Foremost among the changes was the ban of private aircraft to transport recruits. NCAA rules now stipulate that prospective athletes must use "commercial air travel at coach-class fares."

That's not a problem for schools like Miami that are near major metropolitan airports, but it caused debate in places where a recruit might have to take two flights and a long car ride to arrive at his destination.

"That's big, particularly for those 30 institutions that are geographically deprived," said Grant Teaff, executive director of the American Football Coaches Association and a member of the NCAA committee that proposed the new rules. "It puts those schools at a disadvantage."

Take Virginia Tech, for example, where recruits fly into Roanoke, Va., before taking an hour-plus car ride to Blacksburg. There are similar concerns at Clemson, Penn State, Washington State and West Virginia.

''It's different bringing them into our place than it is bringing them into Maryland,'' Virginia Tech coach Frank Beamer said. ''There, you can fly them into Dulles or National (in Washington), and you're done.''

Little else about the NCAA's new policy has caused any argument.

Among the other changes is one requiring that recruits "must stay in standard hotel rooms and be offered meals similar to those on campus."

At UM, that means that local resort hotels and Joe's Stone Crab are out and the Holiday Inn and Cracker Barrel are in.

"The real purpose of these rules is to try to have the recruiting visit be as normal as it would be if you were a regular student," UM Athletic Director Paul Dee said. "As a regular student, you probably wouldn't be traveling in a private jet and you would not normally expect to eat in restaurants where you got multiple lobsters at high-ticket prices."

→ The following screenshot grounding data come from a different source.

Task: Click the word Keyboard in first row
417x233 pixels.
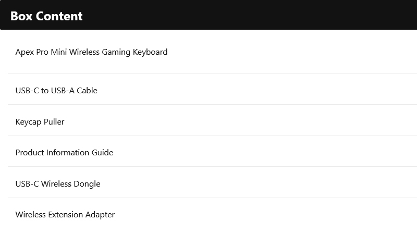Action: [150, 52]
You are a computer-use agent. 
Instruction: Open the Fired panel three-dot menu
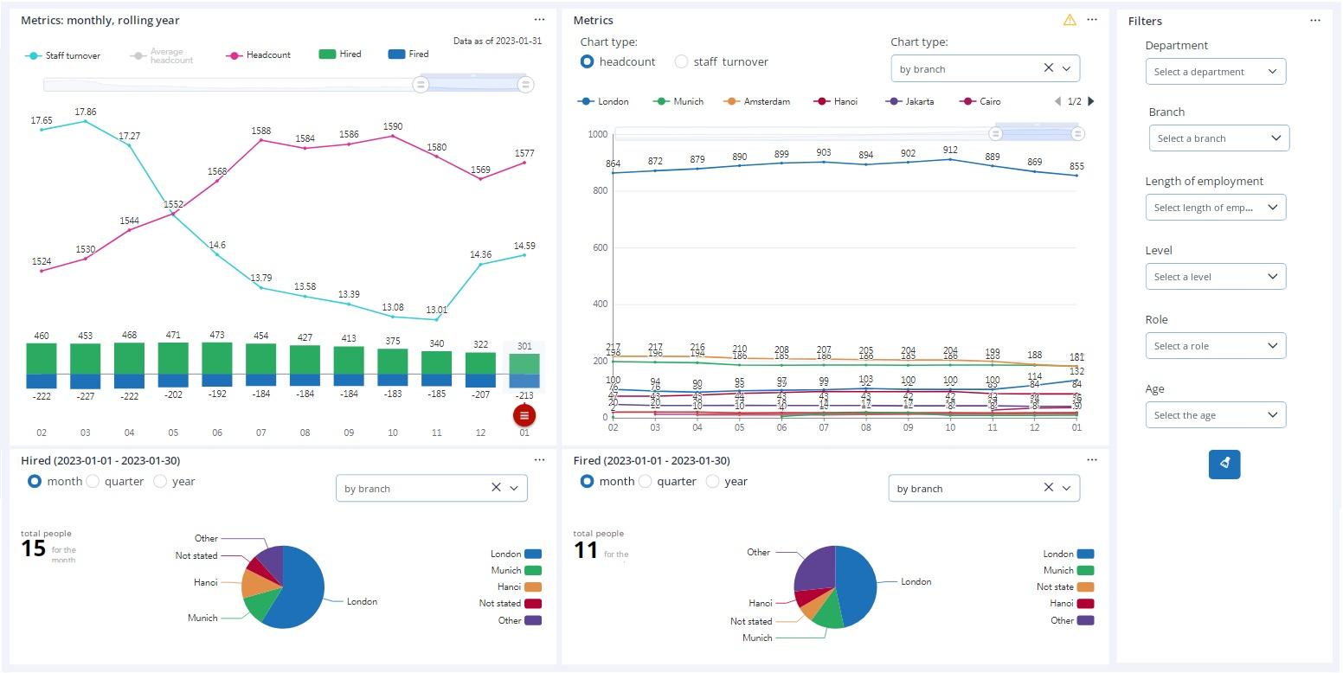(1091, 460)
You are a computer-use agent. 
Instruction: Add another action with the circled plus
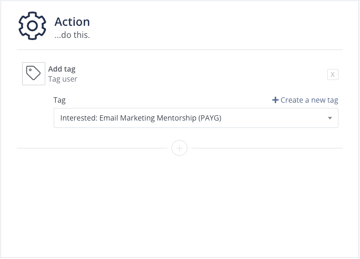[x=179, y=148]
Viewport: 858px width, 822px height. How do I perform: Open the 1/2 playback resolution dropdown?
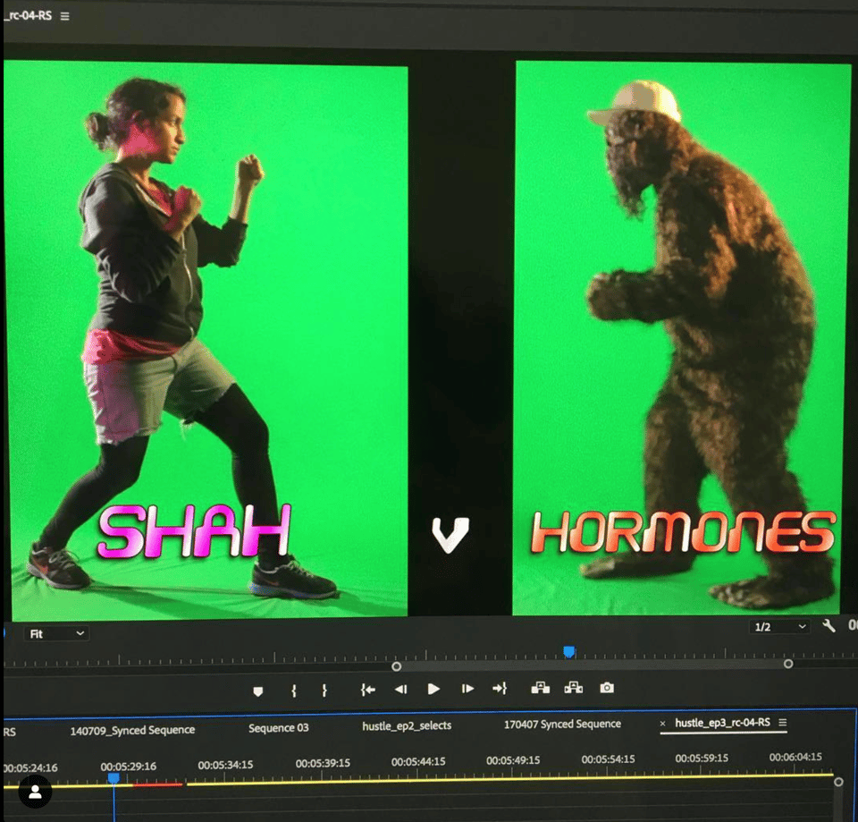coord(779,627)
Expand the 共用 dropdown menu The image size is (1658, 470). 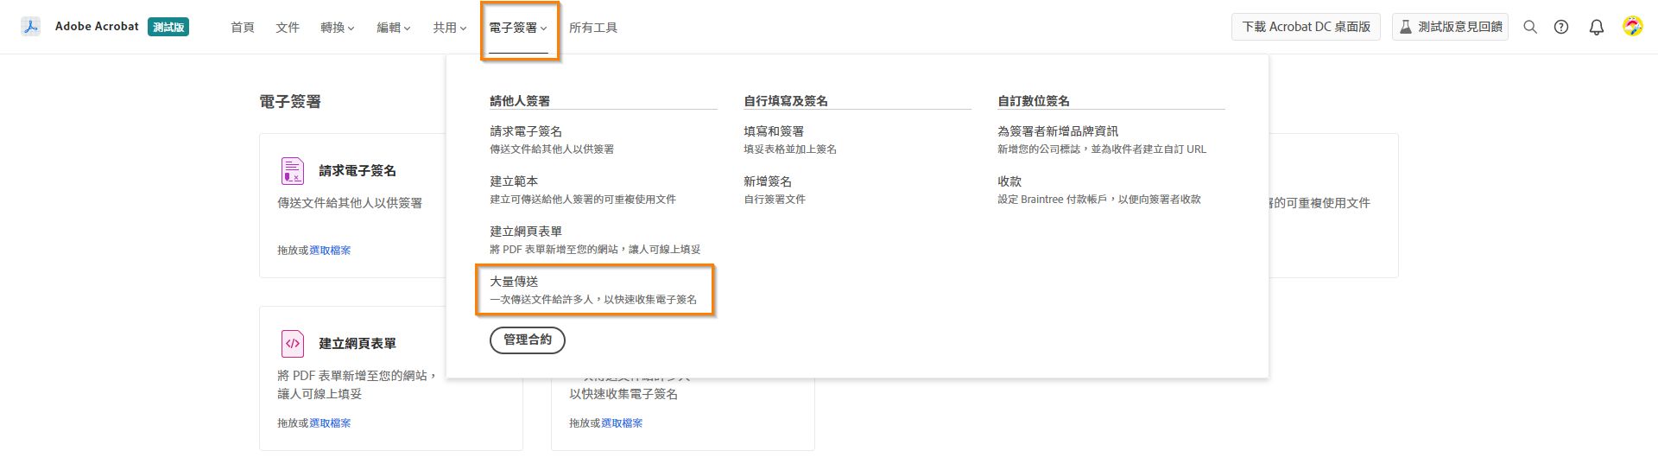(450, 28)
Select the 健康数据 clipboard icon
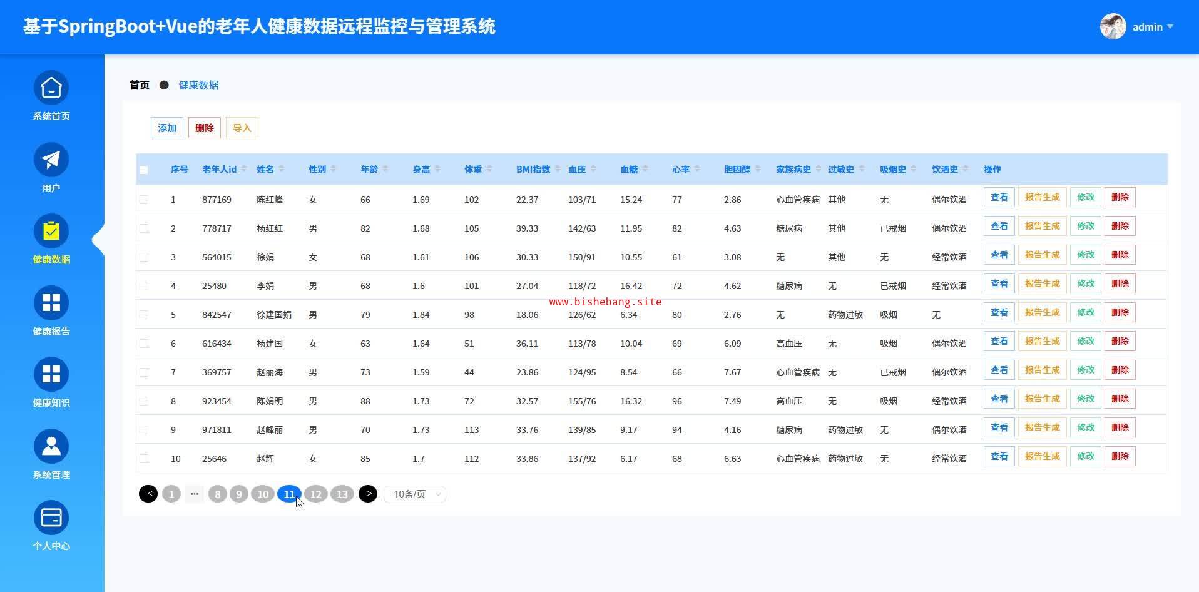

Even some of the smaller fringe benefits of being a football recruit are gone. Schools no longer are permitted to provide personalized jerseys to recruits or flash their names on the football stadium scoreboard.

Miami discontinued its tradition of allowing recruits to run out of the Orange Bowl tunnel into a cloud of smoke.

"Some of the recruits have been disappointed from the standpoint that the some of the guys before them ruined all the fun for them," said Jaime Newberg, a recruiting analyst for Scout.com.

How much of an effect the NCAA's new policies will have is too early to tell. But after last year's escapades, Foley said there was no doubt "the culture of recruiting needed to be changed."

"At the end of the day people were picking the schools they were going to not because they flew on a private plane or what they ate, but for the all the reasons you're supposed to pick it — the academics, the facilities, the playing opportunity, the conference, you name it," Foley said. "I think this allows them to focus on what you should be focusing on as opposed to what I would call the fluff."